-- DATA TO EXAMINE follows --
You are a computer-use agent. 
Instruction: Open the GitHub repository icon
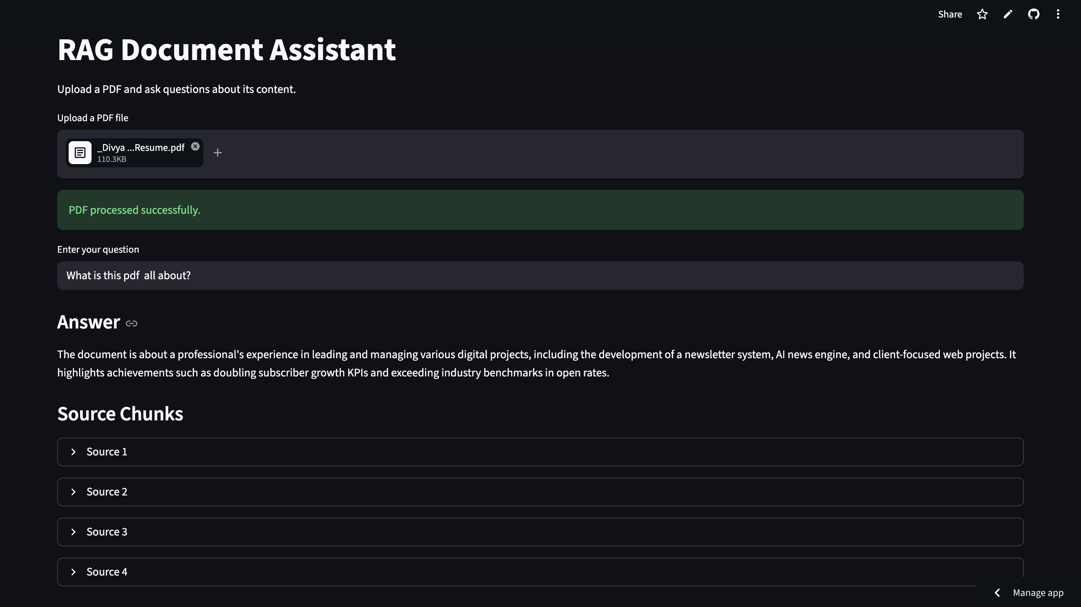(x=1033, y=14)
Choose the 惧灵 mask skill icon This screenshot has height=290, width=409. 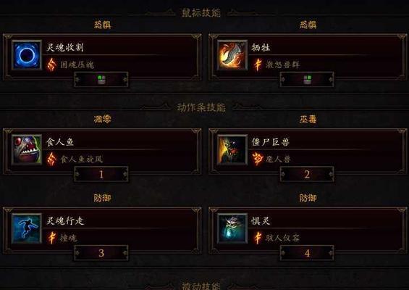[232, 228]
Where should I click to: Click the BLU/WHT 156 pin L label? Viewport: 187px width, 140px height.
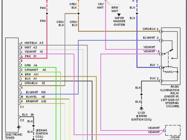[x=35, y=92]
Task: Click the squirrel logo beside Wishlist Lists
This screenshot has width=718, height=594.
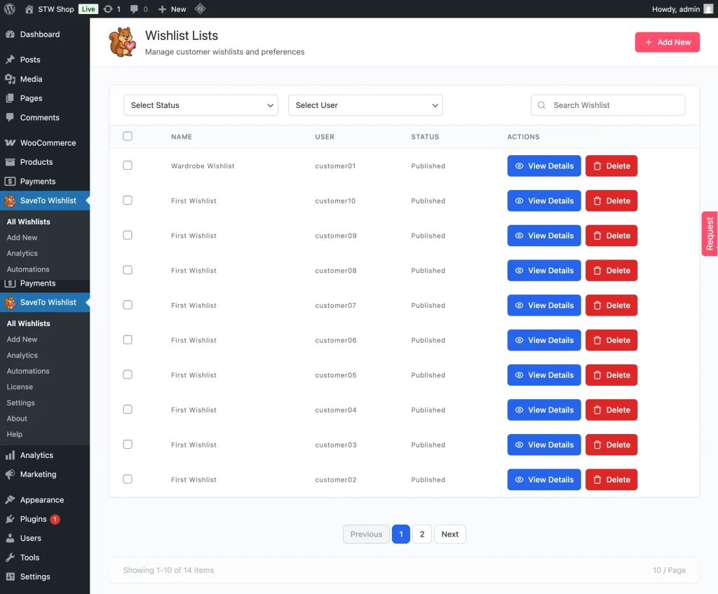Action: click(x=123, y=42)
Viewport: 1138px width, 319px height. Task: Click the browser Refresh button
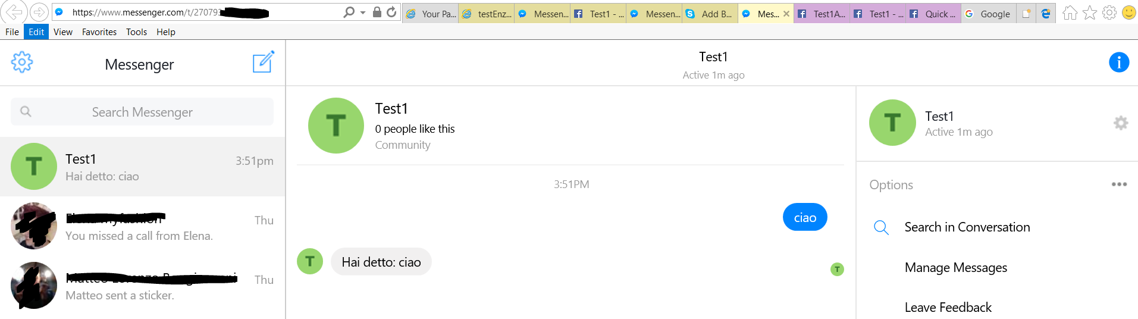(x=391, y=12)
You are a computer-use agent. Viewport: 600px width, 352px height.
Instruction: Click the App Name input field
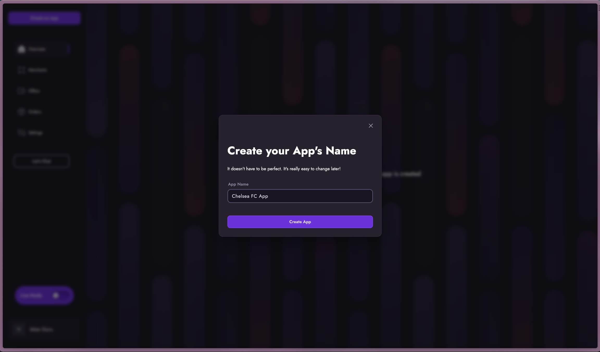(x=300, y=196)
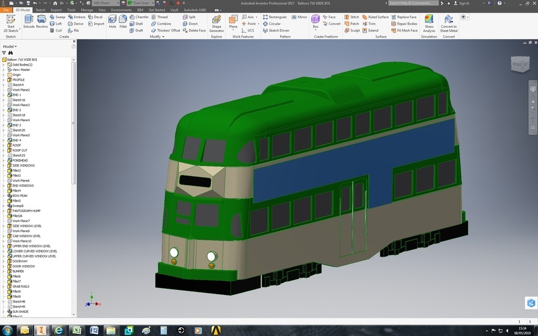
Task: Click the browser filter funnel icon
Action: (4, 53)
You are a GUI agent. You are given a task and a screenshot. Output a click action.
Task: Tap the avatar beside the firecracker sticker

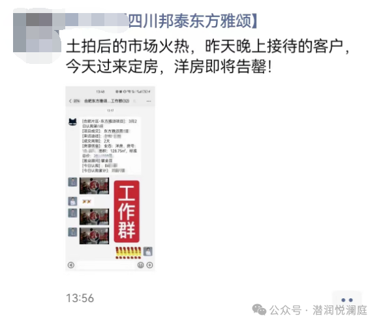(148, 251)
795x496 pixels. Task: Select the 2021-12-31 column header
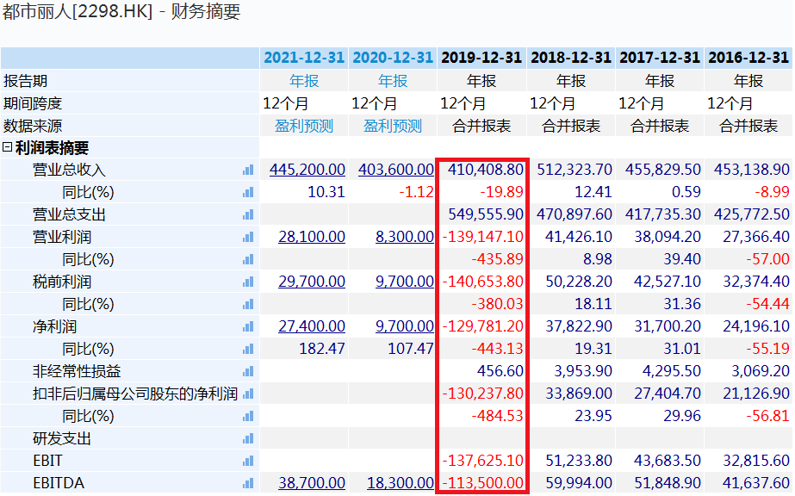(x=303, y=57)
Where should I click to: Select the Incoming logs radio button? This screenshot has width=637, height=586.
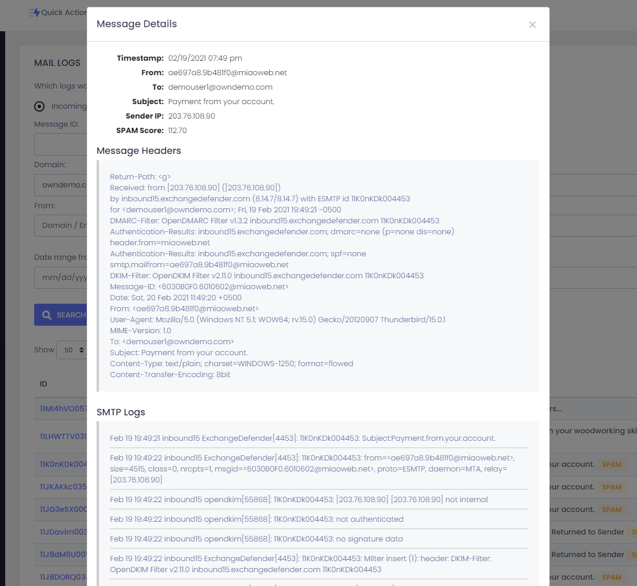click(x=39, y=106)
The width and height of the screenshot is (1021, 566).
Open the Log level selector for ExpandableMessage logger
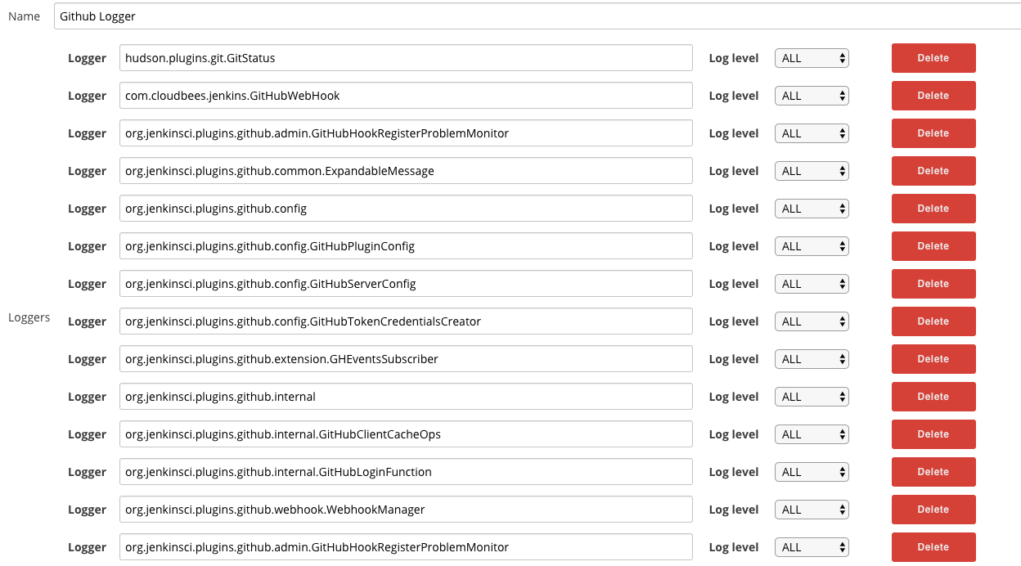[811, 170]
-- DATA TO EXAMINE concluded --
(WHAT YOU WILL DO) Check every line of the records above for the string "agent". Copy those that hold it.

(EXERCISE RESPONSE)
You are a computer-use agent. 
You are a computer-use agent. Viewport: 600px width, 352px height.
You are a GUI agent. You are given a task and a screenshot. Output a click action.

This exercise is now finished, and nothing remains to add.